• Strange download behaviour?

    That’s strange, I just started downloading the Office XP service pack 3 from the microsoft website but was only getting 5kb/s. Being two version of the patch (full and a smaller one if you have the original CD handy) I thought I’d try the other and that also got just 5kb/s. So then, I logged into my web server (which is in a London datacenter) and got the over 600kb/s (whilst still getting 5kb/s over the broadband). So then I downloaded the copy from my web server and I’m getting 52kb/s (a normal broadband speed). I wonder why it’s so much slower from from MS > Office compared to MS > WebServer > Office? Oh well, I’ll probably never know…


  • Moving a whole network (bit by bit)

    It worked! I managed to move our whole office network within the day.

    Move where you ask? from one IP range to another IP range. OK, that’s only a software thing so I didn’t use a single screwdriver, but the significance of a move is quite huge from my perspective.
    Computers on a network each have an IP address, so that they all know where each other are. There are a whole bundle of addresses that can be used in private networks and originally i set our network up on the 192.168.1.??? range (where ??? was the number for each computer). Unfortunately I discovered that this is now a range commonly used for free wireless network access at hotels. If i was using that range in a hotel I wouldn’t be able to VPN (virtual private network – a way of connecting to my office over the internet securely from anywhere else on the internet) into my office as the two ranges were identical.

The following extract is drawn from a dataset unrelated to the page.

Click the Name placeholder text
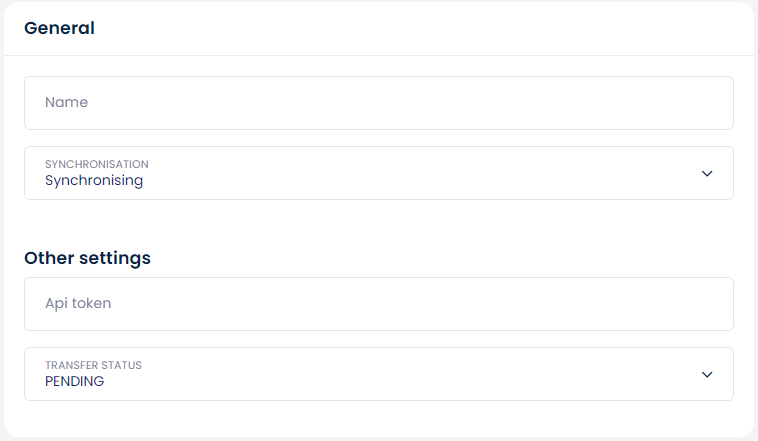pyautogui.click(x=67, y=103)
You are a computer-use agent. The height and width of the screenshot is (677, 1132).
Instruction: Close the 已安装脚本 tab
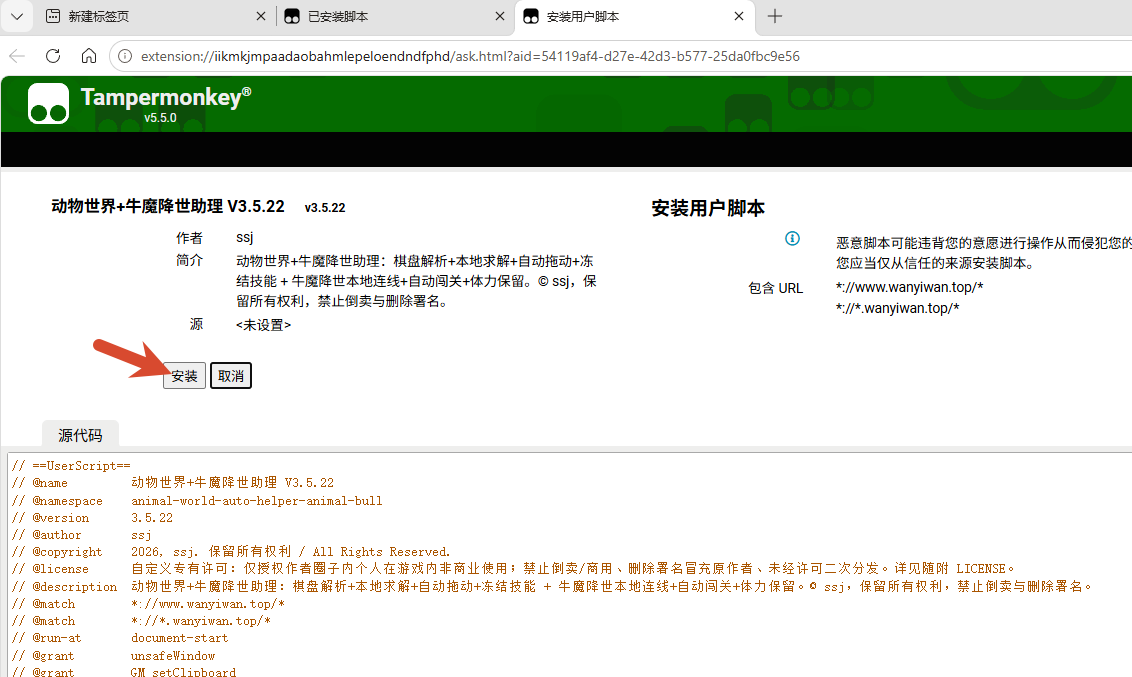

    The solution? Move the office network into a new range 10.x.x.??? – where the x’s are two numbers i chose at random and would remember, and the ??? the number of each machine.

    The how?
    To begin with, all of our machines had an IP address that i set by hand when I first install them. To save having to do this on every machine in the future I decided to use DHCP (Dynamic Host Control Protocol if i remember correctly) which is common and often on routers (3 of our routers can be DHCP controllers, but you only need one on a network). I set this up to give out addresses in the old network space and went round every computer, printer and server to make it get it’s IP address from the DHCP server. That took a couple of hours but at the end I could see that the router knew about every machine on our network.
    Then, I changed the router to give out addresses in the new network and restarted every computer, printer and server. Checking the router again I could see that all the machines were known about on the new network.

    Now the boring bit, I never gave our printers fully qualified host/domain names. If I had chosen to call them things like “laser.rkbb.co.uk” (i tend to use that domain for things inside the office because it is short) then all the PC’s would have been able to print to them at their new address. As I hadn’t done that, I had to go to every machine and manually change the printer settings to point at their new address. From this point on I might start giving every machine on our network a fully qualified domain name.

    The bottom line: I moved the whole network in a day, and it worked. I do like it when computers work the way I expect them too 🙂


  • Computeried Diary for the whole office

    I thought I’d make a note here about a great bit of software we wouldn’t like to be without. It’s called share360 and it’s a server based diary that everyone in the office can use. Actually it’s a bit more than a diary, it’s a “groupware” program which can handle email, form processing (like holiday forms, or any other business form you have that one person writes and another has to approve), project management, and several other things that help people work together in an office. We only use it as a diary system though.

    The clever thing is that it runs on a web server (read web server as any old computer set up to server web pages – an old Pentium 2 within the office network would be fine) so that there is no software to install on each PC. The interface allows any user to add/amend/edit any other users diary (assuming they have the correct permissions). It’s one of the few programs I could find that allowed such simple group diary editing (Outlook only works for a single user unless you get expensive things like MS Exchange Server). We couldn’t live without this as any one of us in the office can book an appointment for anyone else.

    We’ve had it for a couple of years and it has worked flawlessly in all that time. Better still, the makers are improving it all the time and minor feature updates and improvements are free. We paid a one-off licence fee some years ago for up to 10 active users, but it can handle hundreds on suitable hardware.